Она сидела на снегу, и слёзы сразу же – вдруг покатились по щекам без разрешения. Не то от этой, незаслуженной совсем уже, пустой обиды, или может от усталости, от этой школы, бесконечных, показалось бы, хореографии, бревна и акробатики, а может дело было в новом её тренере, быть может в нём была причина? Это Светочка уже совсем не понимала. Только сразу же, тяжёлым камнем навалилась непомерная, неимоверная усталость и ужасное, ей неизвестное доселе ощущение, полнейшей тщеты и никчёмности всего уже, над чем она с таким отчаянным терпением трудилась в зале целый год, как сумасшедшая. Она сидела на снегу и тихо плакала. Горько подрагивая плечиками, сжалась вся, и молча плакала, как маленькая дурочка.


Чуть погодя к ней подошёл весь перепуганный, какой-то толстый мальчуган, его фамилии она не знала, знала только, что из Бэшников. Весёлый гогот пацанов и улюлюканье в одну секунду прекратились, прямо сразу же; в застывшем сквере стало тихо на мгновение.

– Ну что ты, больно? – наклонившись с осторожностью, спросил он Светика. – Я правда, не нарочно ведь. Прости, пожалуйста, ну честно, я не целился… Я не хотел, – он наклонился чуть поближе к ней, – не плачь, пожалуйста, прости, ну я случайно же, – и протянул ей свою руку в мокрой варежке: – ну поднимайся…

Светка выдохнула горестно, ладошкой вытерла лицо, тихонько всхлипнула, и, отпихнув его, скорее по инерции стала отряхивать пальто.

– Да нет, ну правда же, – он сам едва уже не плакал, – я не целился… Я не хотел в тебя попасть. Прости, пожалуйста… – он взял портфель, собрал тетрадки и учебники, линейку, ручку, карандаш; сложив пенал её, убрал в портфель и протянул всё это Светику: – ну вот, держи. Не обижайся, ну пожалуйста! А я тебя немного знаю. Ты же Света ведь? Из «А», ну правда? А я Коля, я тут рядышком, напротив Ситного[11] живу, ну рынок, знаешь ведь? Напротив Сытнинской. Прости меня, пожалуйста.

– Дурак ты, Коля, – усмехнулась она тягостно и покрутила ему пальцем: – он не целился… он не нарочно, – и вполголоса добавила: – придурок с рынка, с поворотом… и не лечишься.
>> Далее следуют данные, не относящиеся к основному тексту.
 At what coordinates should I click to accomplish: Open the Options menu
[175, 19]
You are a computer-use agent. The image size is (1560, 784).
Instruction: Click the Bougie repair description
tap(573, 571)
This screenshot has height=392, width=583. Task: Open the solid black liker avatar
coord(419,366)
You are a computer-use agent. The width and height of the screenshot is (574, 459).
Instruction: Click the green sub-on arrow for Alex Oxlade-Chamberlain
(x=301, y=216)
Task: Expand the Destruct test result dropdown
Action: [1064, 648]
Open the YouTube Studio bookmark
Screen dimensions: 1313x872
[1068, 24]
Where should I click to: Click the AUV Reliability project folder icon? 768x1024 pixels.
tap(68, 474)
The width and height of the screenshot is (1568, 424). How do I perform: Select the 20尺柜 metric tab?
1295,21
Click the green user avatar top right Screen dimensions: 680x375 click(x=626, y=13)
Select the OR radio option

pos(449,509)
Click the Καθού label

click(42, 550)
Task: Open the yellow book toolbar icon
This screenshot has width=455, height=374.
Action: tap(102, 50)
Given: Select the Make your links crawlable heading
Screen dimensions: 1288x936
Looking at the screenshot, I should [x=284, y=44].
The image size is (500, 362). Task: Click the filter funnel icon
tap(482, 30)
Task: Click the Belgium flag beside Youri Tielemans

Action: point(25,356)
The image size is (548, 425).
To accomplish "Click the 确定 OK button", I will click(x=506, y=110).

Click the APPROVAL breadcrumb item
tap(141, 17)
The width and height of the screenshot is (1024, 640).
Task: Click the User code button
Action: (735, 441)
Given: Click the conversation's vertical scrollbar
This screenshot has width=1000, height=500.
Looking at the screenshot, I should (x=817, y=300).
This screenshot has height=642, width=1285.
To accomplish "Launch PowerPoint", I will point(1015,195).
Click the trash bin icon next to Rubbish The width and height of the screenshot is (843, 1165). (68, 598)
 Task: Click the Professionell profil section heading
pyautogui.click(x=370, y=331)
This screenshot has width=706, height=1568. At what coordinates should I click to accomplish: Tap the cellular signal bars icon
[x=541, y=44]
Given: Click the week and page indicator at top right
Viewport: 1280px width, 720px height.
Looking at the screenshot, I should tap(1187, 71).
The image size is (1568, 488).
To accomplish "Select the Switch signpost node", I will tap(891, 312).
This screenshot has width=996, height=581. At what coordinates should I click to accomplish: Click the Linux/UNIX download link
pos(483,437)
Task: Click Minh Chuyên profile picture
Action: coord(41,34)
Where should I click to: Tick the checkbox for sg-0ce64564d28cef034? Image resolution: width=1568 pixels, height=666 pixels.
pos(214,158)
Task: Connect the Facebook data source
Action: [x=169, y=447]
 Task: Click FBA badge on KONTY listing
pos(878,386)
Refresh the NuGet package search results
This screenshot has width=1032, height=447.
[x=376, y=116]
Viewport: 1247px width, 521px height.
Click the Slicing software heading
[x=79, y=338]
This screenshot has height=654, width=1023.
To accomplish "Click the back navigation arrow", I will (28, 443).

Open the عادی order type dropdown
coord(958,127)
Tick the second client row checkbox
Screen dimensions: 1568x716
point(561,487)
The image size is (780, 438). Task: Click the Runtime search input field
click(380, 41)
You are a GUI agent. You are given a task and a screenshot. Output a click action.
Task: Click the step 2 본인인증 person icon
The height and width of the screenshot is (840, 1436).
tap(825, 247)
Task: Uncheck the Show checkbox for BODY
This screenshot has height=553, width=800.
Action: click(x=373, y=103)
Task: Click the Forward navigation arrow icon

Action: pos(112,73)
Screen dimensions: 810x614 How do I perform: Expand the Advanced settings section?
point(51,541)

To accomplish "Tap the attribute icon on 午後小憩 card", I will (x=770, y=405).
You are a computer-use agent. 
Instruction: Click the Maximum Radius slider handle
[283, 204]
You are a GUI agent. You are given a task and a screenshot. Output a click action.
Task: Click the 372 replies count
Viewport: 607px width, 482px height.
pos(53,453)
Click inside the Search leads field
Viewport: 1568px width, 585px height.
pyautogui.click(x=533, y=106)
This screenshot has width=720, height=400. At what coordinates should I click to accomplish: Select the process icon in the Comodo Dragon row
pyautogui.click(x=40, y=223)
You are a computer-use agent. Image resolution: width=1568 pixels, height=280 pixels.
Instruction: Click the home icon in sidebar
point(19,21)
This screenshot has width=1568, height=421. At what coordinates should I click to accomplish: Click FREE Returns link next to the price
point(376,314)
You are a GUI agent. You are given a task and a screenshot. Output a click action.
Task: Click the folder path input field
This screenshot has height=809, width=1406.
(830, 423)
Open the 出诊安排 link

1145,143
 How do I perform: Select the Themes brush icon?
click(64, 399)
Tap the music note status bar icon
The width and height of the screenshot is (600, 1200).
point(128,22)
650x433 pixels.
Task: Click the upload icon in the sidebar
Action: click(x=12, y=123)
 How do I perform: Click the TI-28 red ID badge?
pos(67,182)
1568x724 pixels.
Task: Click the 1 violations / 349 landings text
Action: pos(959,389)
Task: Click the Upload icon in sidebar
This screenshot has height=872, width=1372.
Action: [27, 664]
Присев на корточки, взглянула повнимательней – не позабыла ли чего, надела варежки и понеслась, ещё дрожа от возмущения, к себе домой, не оборачиваясь более. И лишь у самого подъезда, словно видя всё, как будто чувствуя кого-то позвоночником, она случайно обернулась и заметила едва знакомую, нелепую и толстую, фигуру мальчика, в пальто не по плечу уже, грустно плетущуюся где-то в отдалении.

Войдя в квартиру она вымыла солёное, ещё горящее лицо, поела наскоро, и, не затягивая, села за учебники. К шести часам ей нужно было на Аптекарский…

Глава десятая

Однажды вечером, в начале октября ещё, припоминала это она всё впоследствии, любимый тренер ей сказал, что есть коротенький, но очень важный разговор и попросил её ещё немного задержаться, на минуточку. Она умылась, собрала свою котомочку, переоделась и присела рядом с выходом. Чуть погодя он подошёл и сел поблизости, а с ним ещё один, в каком-то очень фирменном, просто улётнейшем костюме, строгой внешности, суровый дядечка в очках большими линзами. Она, конечно, его видела до этого, само собой всегда здоровалась, как в общем-то, со всеми тренерами в зале, но не более. Работал он, как у спортсменов выражаются, уже с основой: мастерами, КМС-ми, короче, старшими девчонками и, кстати уж, являлся здесь и старшим тренером у девушек.


– Ну вот ты, Светик, моя милая, и выросла, – немного грустно улыбнувшись, вдруг поведал ей – с этой минуты уже бывший, так любимый ей, почти мальчишка, её тренер. – Что поделаешь, придётся, солнышко моё, нам, к сожалению, с тобой расстаться, забирают мою девочку, мою красавочку, – он чуточку замешкался и обернулся на секунду к очень строгому, очень серьёзному на вид, второму тренеру: – Михаил Юрьевич тобой интересуется, – вздохнул негромко и опять взглянул на Светика: – уж ты, пожалуйста, смотри не подведи меня… Михаил Юрьевич работает со взрослыми, товарищ строгий!